💠 Reajustes elevados, negativas de cobertura e cancelamentos unilaterais têm levado um número crescente de usuários a recorrer à Justiça, revelando um cenário de tensão entre consumidores e operadoras. A pressão é ainda maior para idosos, pacientes em tratamento contínuo e famílias com crianças diagnosticadas com TEA. Embora a ANS tenha limitado em 5,11% o reajuste dos planos individuais, a maioria dos brasileiros está vinculada a contratos coletivos, que não seguem esse teto e frequentemente apresentam aumentos muito superiores. A falta de transparência nesses percentuais amplia a sensação de insegurança. O tema ganhou força e já ultrapassa o campo jurídico, tornando-se uma questão social relevante.
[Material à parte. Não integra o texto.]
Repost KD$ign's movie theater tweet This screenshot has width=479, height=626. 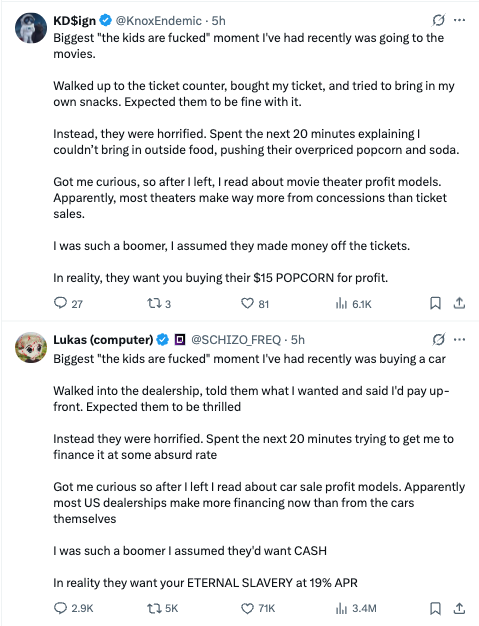coord(159,304)
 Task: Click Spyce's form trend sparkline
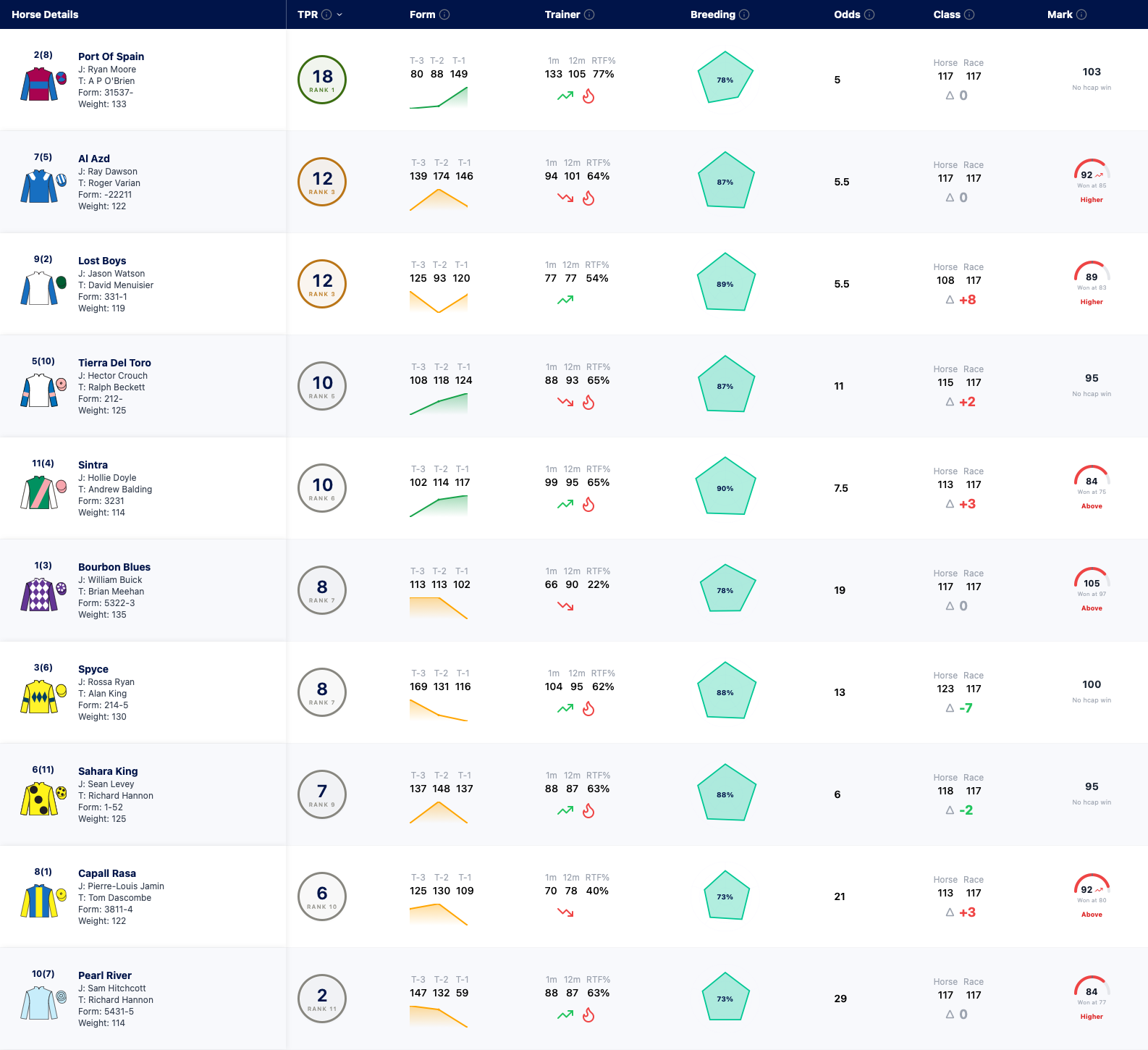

🔷 Dados da ANS mostram que os planos coletivos concentram a maior parte dos beneficiários, mas não possuem limite anual de reajuste, o que abre espaço para aumentos considerados abusivos. A advogada Sabrina Batista Freire afirma que a judicialização cresce porque muitos direitos básicos não são garantidos administrativamente. Entre os casos mais comuns estão negativas de terapias multidisciplinares para crianças com TEA, limitação de sessões e descredenciamento de clínicas. Muitos pacientes só conseguem tratamento após decisões judiciais, o que evidencia um desequilíbrio na relação entre consumidor e operadora. Para famílias já pressionadas financeiramente, o impacto é ainda maior.
🟣 A situação é especialmente crítica entre idosos, que enfrentam reajustes por faixa etária que, embora permitidos, precisam respeitar critérios de razoabilidade. Os tribunais têm entendido que aumentos excessivos funcionam como mecanismo indireto de exclusão, já que o envelhecimento é natural e previsível. Outro ponto sensível envolve os chamados “falsos coletivos”, contratos vendidos como empresariais, mas que reúnem poucos beneficiários e sofrem reajustes muito superiores. Em diversas decisões, a Justiça tem reconhecido que esses contratos não podem ser usados para driblar proteções dos planos individuais. Assim, aumentos aplicados nessas modalidades têm sido frequentemente contestados.
🟩 O avanço das disputas judiciais ocorre em meio ao aumento dos custos assistenciais, incorporação de novas tecnologias e envelhecimento da população. Especialistas defendem que a sustentabilidade do setor deve caminhar junto com mecanismos de proteção ao consumidor. Para Sabrina Batista Freire, os desafios econômicos são reais, mas não justificam repassar integralmente os custos às famílias. Ela destaca que, quando uma família precisa escolher entre pagar o plano e manter despesas básicas, há um desequilíbrio evidente. O debate sobre reajustes abusivos e acesso à assistência médica tornou-se urgente e exige soluções estruturais.